▸ WHAT THE EXERCISE ASKS
Print the data below again in full, exactly as it stands, with no images.

▸ DATA EXTRACTS
'''

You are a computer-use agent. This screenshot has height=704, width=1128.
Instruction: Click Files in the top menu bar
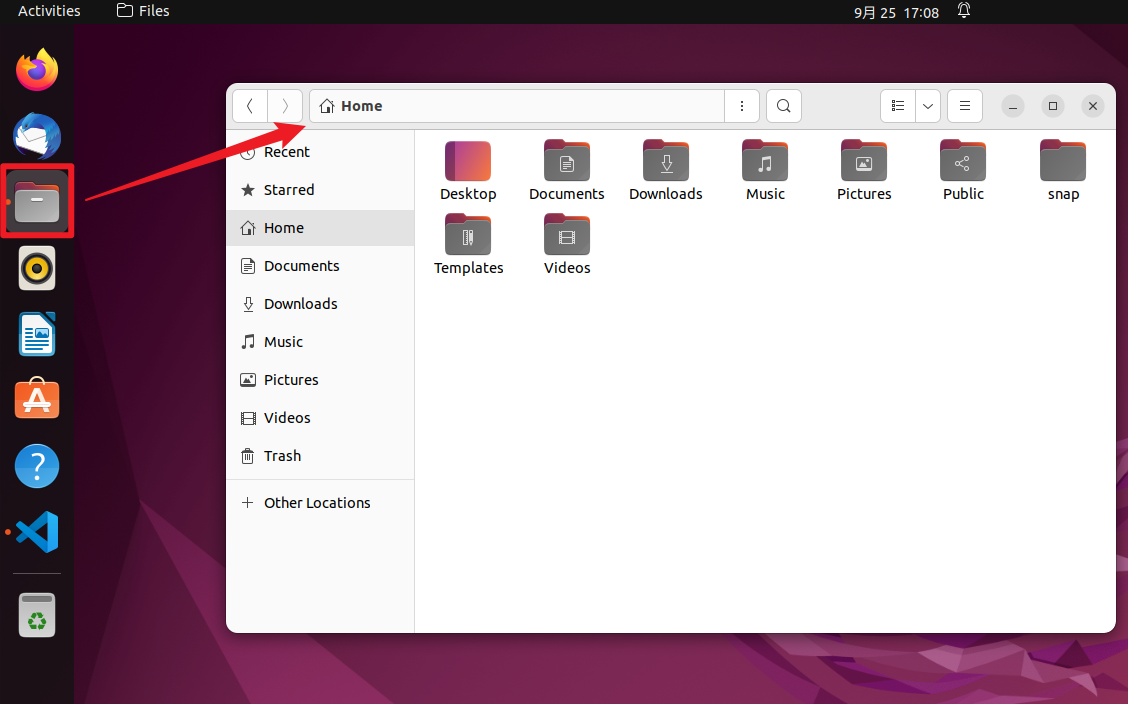[x=142, y=11]
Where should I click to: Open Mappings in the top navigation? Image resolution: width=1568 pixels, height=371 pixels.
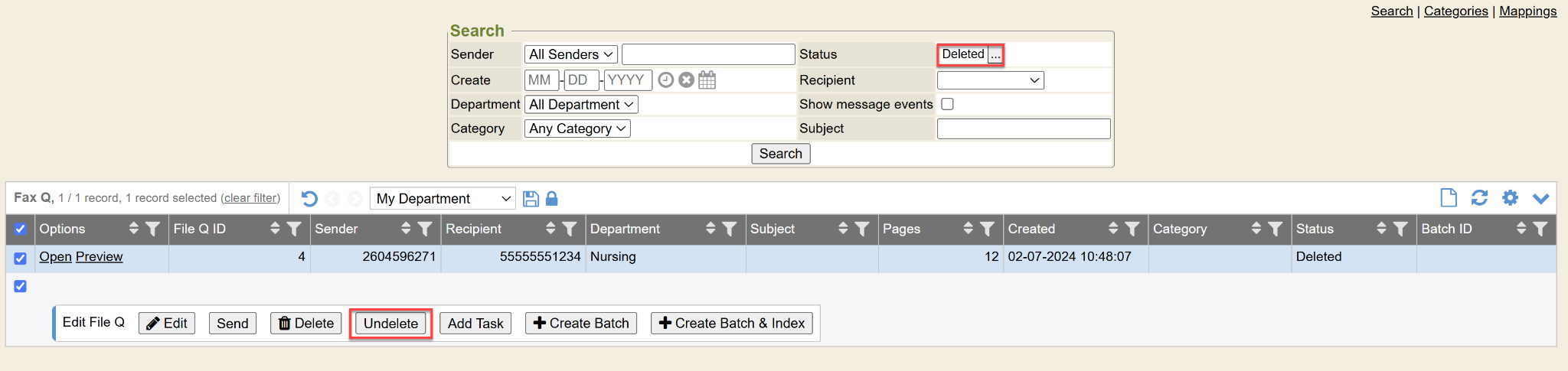(x=1527, y=11)
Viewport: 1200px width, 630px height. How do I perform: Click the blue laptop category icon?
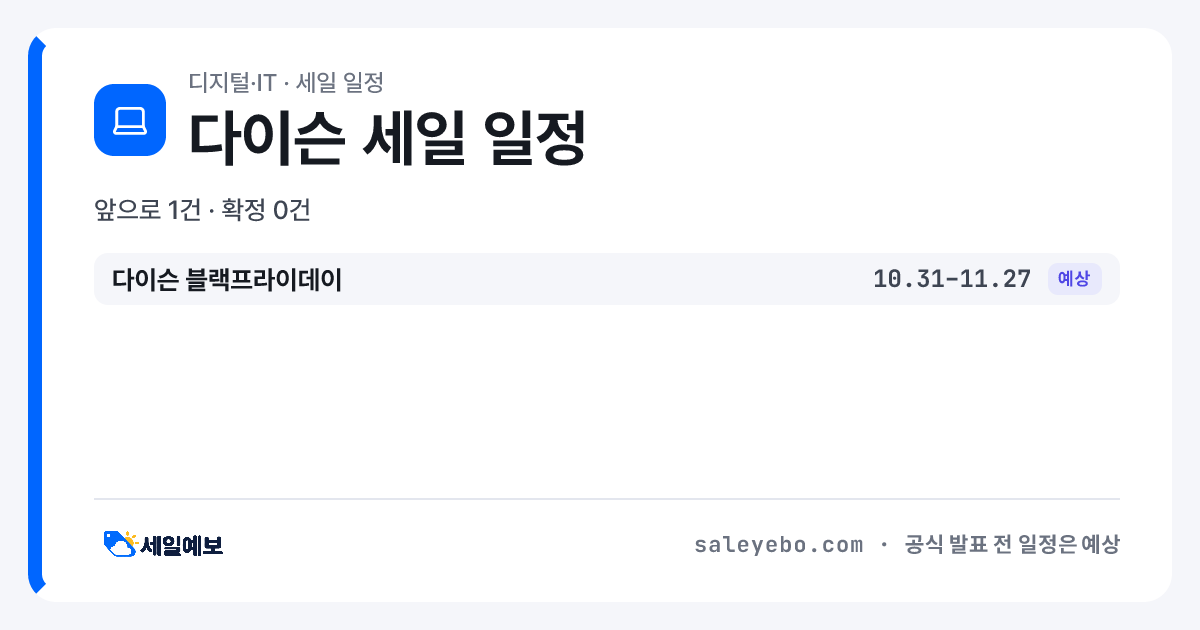pyautogui.click(x=129, y=120)
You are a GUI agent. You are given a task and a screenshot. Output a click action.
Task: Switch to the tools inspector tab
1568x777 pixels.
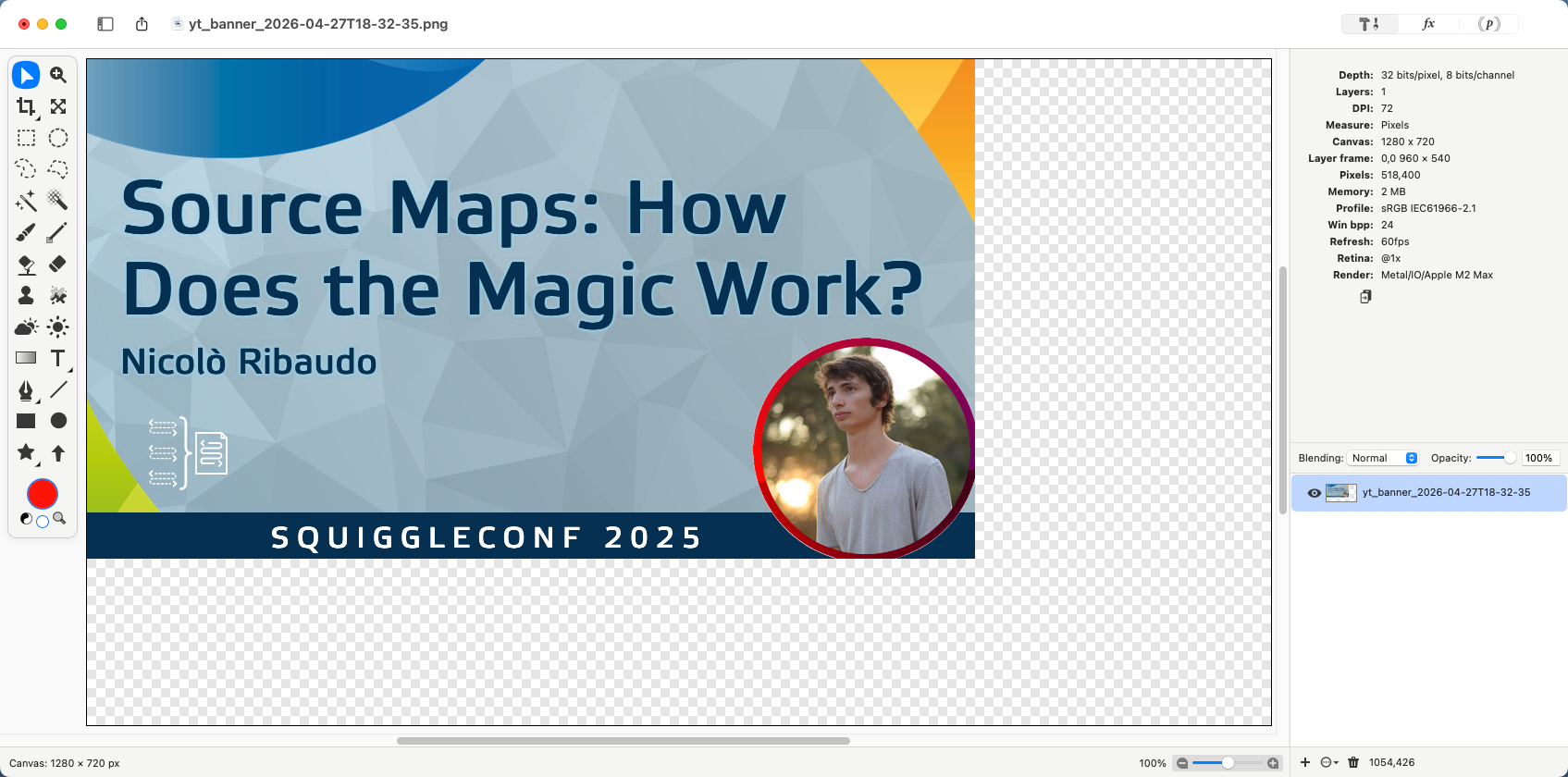[x=1369, y=24]
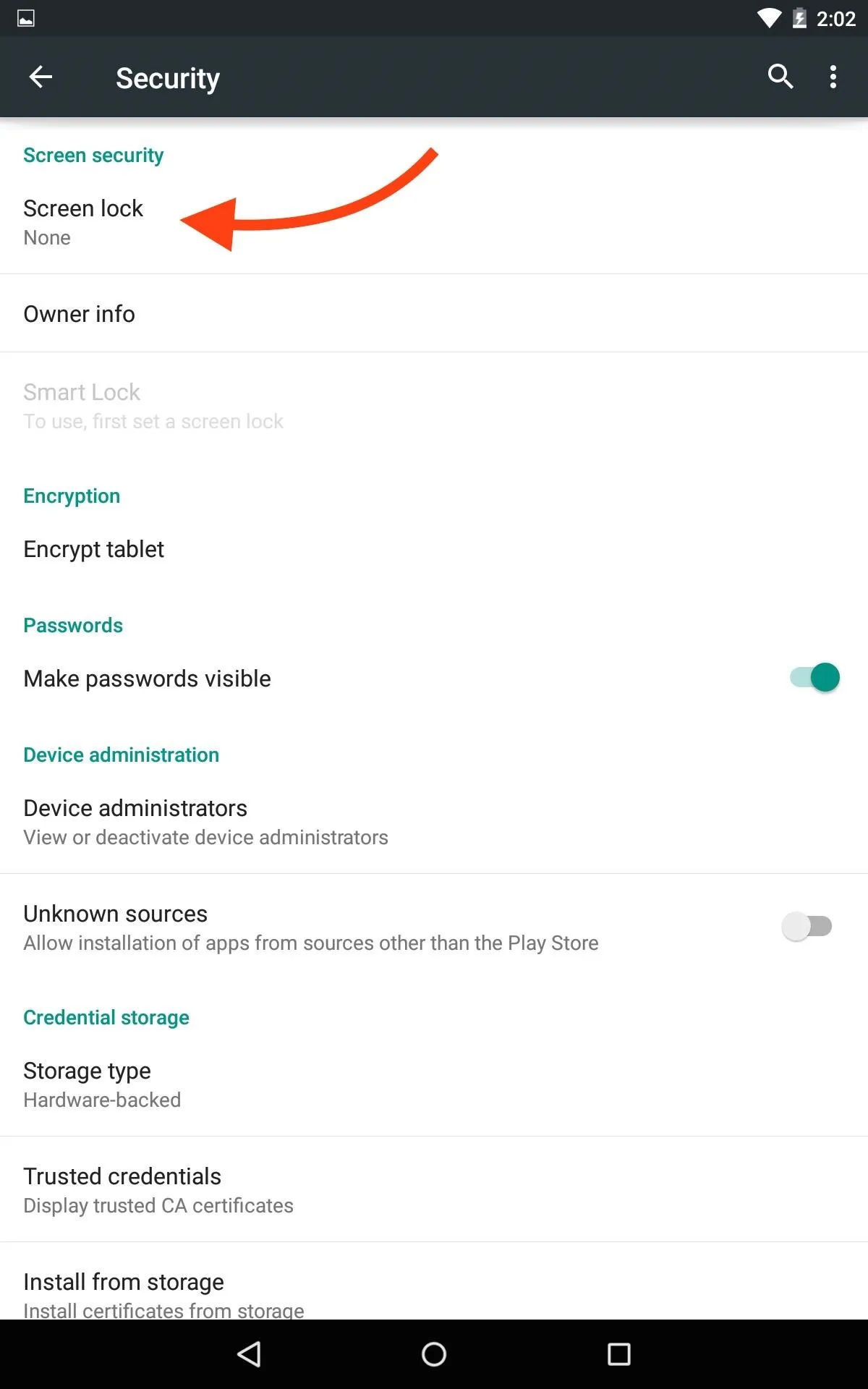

'''

▸ TASK RESULT
You are a computer-use agent. This screenshot has height=704, width=1128.
Instruction: Click Files in the top menu bar
[x=142, y=11]
Where should I click to: Open Mappings in the top navigation? Image resolution: width=1568 pixels, height=371 pixels.
(x=1527, y=11)
Viewport: 1200px width, 630px height. How do I perform: Click the blue laptop category icon?
pyautogui.click(x=129, y=120)
You are a GUI agent. You are given a task and a screenshot. Output a click action.
Task: Switch to the tools inspector tab
1568x777 pixels.
[x=1369, y=24]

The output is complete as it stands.